Re: [DISCUSS] couchdb 4.0 transactional semantics

Jan Lehnardt Wed, 15 Jul 2020 06:47:21 -0700


> On 14. Jul 2020, at 18:00, Adam Kocoloski <[email protected]> wrote:
> 
> I think there’s tremendous value in being able to tell our users that each 
> response served by CouchDB is constructed from a single isolated snapshot of 
> the underlying database. I’d advocate for this being the default behavior of 
> 4.0.


I too am in favour of this. I apologise for not speaking up in the earlier 
thread, which I followed closely, but never found the time to respond to.

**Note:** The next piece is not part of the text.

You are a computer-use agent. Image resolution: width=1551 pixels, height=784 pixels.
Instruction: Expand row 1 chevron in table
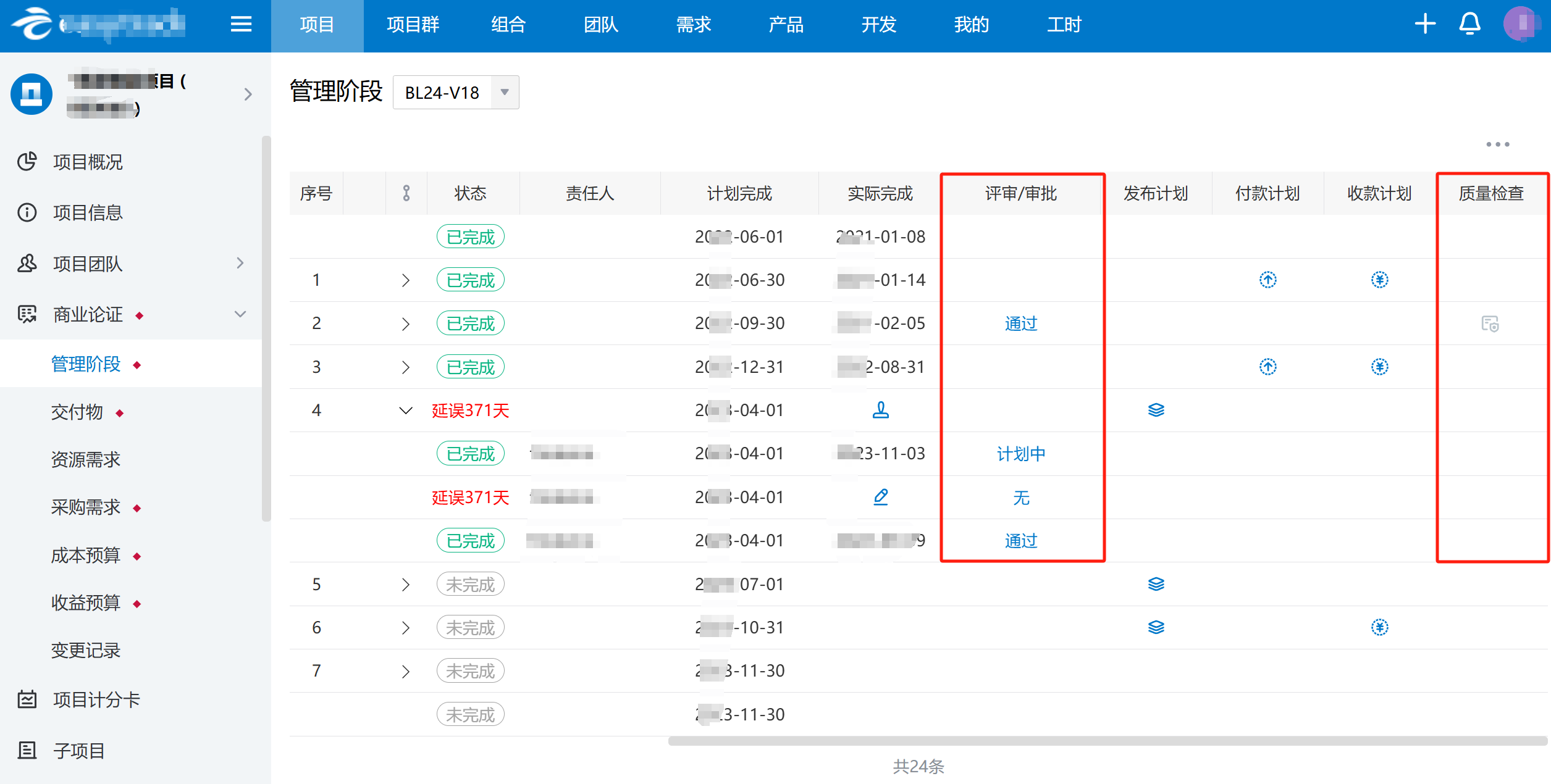click(x=405, y=280)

From rnewson’s options, I’d suggest 3. the mandatory limit parameter. While 
this does indeed mean a BC break, it teaches the right semantics for folks on 
4.0 and onwards. For client libraries like our own nano, we can easily wrap 
this behaviour, so the resulting API is mostly compatible still, at least when 
used in streaming mode, less so when buffering a big _all_docs response).

> If folks wanted to add an opt-in compatibility mode to support longer 
> responses, I suppose that could be OK. I think we should discourage that 
> access pattern in general, though, as it’s somewhat less friendly to various 
> other parts of the stack than a pattern of shorter responses and a smart 
> pagination API like the one we’re introducing. To wit, I don’t think we’d 
> want to support that compatibility mode in IBM Cloud.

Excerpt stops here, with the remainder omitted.